For the precompiled CSS fans, this extension makes intellisense possible for imports, mixins, includes and functions in SCSS.
If you’ve yet to come across PostCSS then you’re missing out. It’s an advanced and extremely forward thinking set of plugins for CSS that makes CSS a lot more powerful. I use two PostCSS extensions: Syntax and Sorting; one enables syntax support for new CSS Level 4 modules like nesting and the other allows me to sort CSS properties alphabetically.
While not really Intellisense alone this is a great extension for Vue.js development. It’s an all-in-one solution for adding linting, intellisense, and formatting to Vue.js development and already includes some of the extensions I've mentioned above.
React / React Native
This is a full solution for developing React Native applications. By default, VSCode has a ton of support built in for React.
Accessibility and Health
You spend a lot of time in front of your IDE, so making sure it’s easy on the eyes and legible is just as important as any other aspect I’ve mentioned.
VS Code Icons
First, get some folder/file icons so that you can easily distinguish the files you’re using.
Cobalt 2 Theme from Wes Bos
Cobalt 2 is not too dark, not too light, and has great contrast for an editor theme. It also has a corresponding colour setup for ZSH Terminals.

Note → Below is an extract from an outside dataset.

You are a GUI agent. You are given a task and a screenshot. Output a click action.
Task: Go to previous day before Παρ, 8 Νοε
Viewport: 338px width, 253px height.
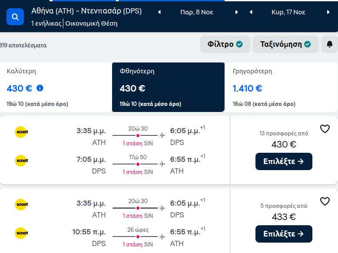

As I mentioned earlier, the Beautify extension is a great tool if you’re adamant about code formatting and editor standardization. It also allows you to set a .jsbeautifyrc file which you can commit to Git repos for collaboration. Beautify can also be used as a replacement for .editorconfig if you don’t support it. Beautify formats JS, CSS, Sass, JSON and HTML.
More and more IDEs are providing support for EditorConfig, which allows you to include an .editorconfig in your project repos. This gives your fellow developers IDEs and linters to read from one file to standardize tabbing and spacing as well as line ending across projects.
For a more robust solution, try out Prettier. Prettier follows the same configuration paradigm as ESLint, providing you with a .prettierrc file which an be committed to repositories. It will also read from the .editorconfig file if it exists. In fact you can get rid of ESLint and Sass Lint and use Prettier as your one stop solution. It has its own extensions for EsLint, StyleLint and more.
I recently moved over to ZSH which has completely transformed my terminal experience. Whilst not being a direct extension of VS Code, it can be integrated through the Terminal pane. I had to do quite a bit of configuration to get it working on Mac, especially with colors and themes.
ZSH features functionality like tab completion for directories, files, Git branches and more. You can read more about setting up ZSH on the Github repo or leave me a message in the comments below if you’d like to learn more.
Debugger for Chrome
This extension allows a direct sync between the VS Code Debugger and Chrome Developer Tools allowing you to set breakpoints and jump straight into the code.
That about wraps up my extensions setup for Visual Studio Code–which are your personal favorites? Before I go though, don’t forget that coding should be fun; you may need some tunes to help you along. The Spotify extension adds a tiny inline media player to the VS Code UI.